Cross-linking rate (%)=100×(the equivalent number of moles of cross-linked functional groups of the cross-linking agent/the equivalent number of moles of carboxy groups of the specific resin)
[0039]The uses of the ink according to this embodiment are not particularly limited. However, for example, the ink according to this embodiment can be used to form an image on a permeable recording medium or a non-permeable recording medium. In particular, the ink according to this embodiment is suitable for forming an image on a permeable recording medium. The permeable recording medium only needs to be a recording medium with high permeability of ink. Examples of such a recording medium include printing paper and a medium using a fiber as a raw material (e.g., a fabric). Examples of the printing paper include plain paper, copy paper, recycled paper, thin paper, thick paper, and glossy paper.

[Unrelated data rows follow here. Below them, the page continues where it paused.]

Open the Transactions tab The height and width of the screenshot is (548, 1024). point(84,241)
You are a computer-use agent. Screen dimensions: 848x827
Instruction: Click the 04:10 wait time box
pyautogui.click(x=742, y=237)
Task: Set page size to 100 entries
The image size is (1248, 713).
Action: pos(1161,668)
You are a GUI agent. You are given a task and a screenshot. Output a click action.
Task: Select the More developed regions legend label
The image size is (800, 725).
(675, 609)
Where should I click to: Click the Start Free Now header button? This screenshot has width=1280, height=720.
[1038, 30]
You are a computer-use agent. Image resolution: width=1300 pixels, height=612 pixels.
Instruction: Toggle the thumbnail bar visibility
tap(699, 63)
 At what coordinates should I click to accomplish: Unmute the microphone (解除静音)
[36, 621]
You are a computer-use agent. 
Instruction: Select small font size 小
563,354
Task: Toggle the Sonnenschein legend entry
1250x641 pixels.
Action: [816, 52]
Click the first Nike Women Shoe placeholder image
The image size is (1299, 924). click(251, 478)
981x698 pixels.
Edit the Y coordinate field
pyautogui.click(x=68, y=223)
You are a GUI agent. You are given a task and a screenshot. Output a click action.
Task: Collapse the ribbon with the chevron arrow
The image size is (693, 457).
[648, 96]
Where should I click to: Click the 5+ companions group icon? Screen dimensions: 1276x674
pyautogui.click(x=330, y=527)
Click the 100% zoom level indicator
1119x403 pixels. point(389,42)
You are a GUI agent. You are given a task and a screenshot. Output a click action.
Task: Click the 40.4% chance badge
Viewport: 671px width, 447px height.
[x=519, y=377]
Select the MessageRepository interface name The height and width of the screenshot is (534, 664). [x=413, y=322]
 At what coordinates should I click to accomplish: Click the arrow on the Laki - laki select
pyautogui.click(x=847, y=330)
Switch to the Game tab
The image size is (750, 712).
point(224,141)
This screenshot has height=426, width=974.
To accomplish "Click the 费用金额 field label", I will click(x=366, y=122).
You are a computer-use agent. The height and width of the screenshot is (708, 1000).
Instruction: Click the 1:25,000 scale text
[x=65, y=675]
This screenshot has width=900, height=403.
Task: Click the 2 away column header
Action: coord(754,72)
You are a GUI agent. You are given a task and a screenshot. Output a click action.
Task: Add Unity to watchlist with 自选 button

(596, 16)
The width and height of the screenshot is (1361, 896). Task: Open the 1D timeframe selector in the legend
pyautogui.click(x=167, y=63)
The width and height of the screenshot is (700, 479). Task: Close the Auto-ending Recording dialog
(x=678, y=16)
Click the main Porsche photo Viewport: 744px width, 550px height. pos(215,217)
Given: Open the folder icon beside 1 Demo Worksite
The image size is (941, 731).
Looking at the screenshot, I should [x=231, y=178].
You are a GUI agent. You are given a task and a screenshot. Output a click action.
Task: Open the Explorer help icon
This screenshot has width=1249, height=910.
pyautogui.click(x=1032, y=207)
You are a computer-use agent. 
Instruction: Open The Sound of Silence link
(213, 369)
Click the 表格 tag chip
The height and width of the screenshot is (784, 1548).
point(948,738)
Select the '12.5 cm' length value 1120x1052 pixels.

[0040]By having the above-mentioned configuration, the ink according to this embodiment is capable of achieving high preservation stability and suppressing the occurrence of nozzle clogging in the recording head. The reason for this is presumed to be as follows.
[0041]The ink according to this embodiment includes a pigment dispersion including a pigment and a specific resin. The pigment is a component having low dispersibility in the aqueous medium when used alone. Meanwhile, the specific resin is a component having an excellent affinity with the aqueous medium. By including the pigment and the specific resin, the pigment dispersion exhibits excellent dispersibility in the aqueous medium. Further, by forming the specific resin with the monomer composition described above, more excellent dispersibility of the pigment dispersion in the aqueous medium is achieved. Further, in the specific resin, by keeping the cross-linking rate at 70% or less, the favorable dispersibility of the pigment dispersion in the aqueous medium is maintained. In this way, the ink according to this embodiment is capable of achieving high preservation stability and suppressing the occurrence of nozzle clogging in the recording head.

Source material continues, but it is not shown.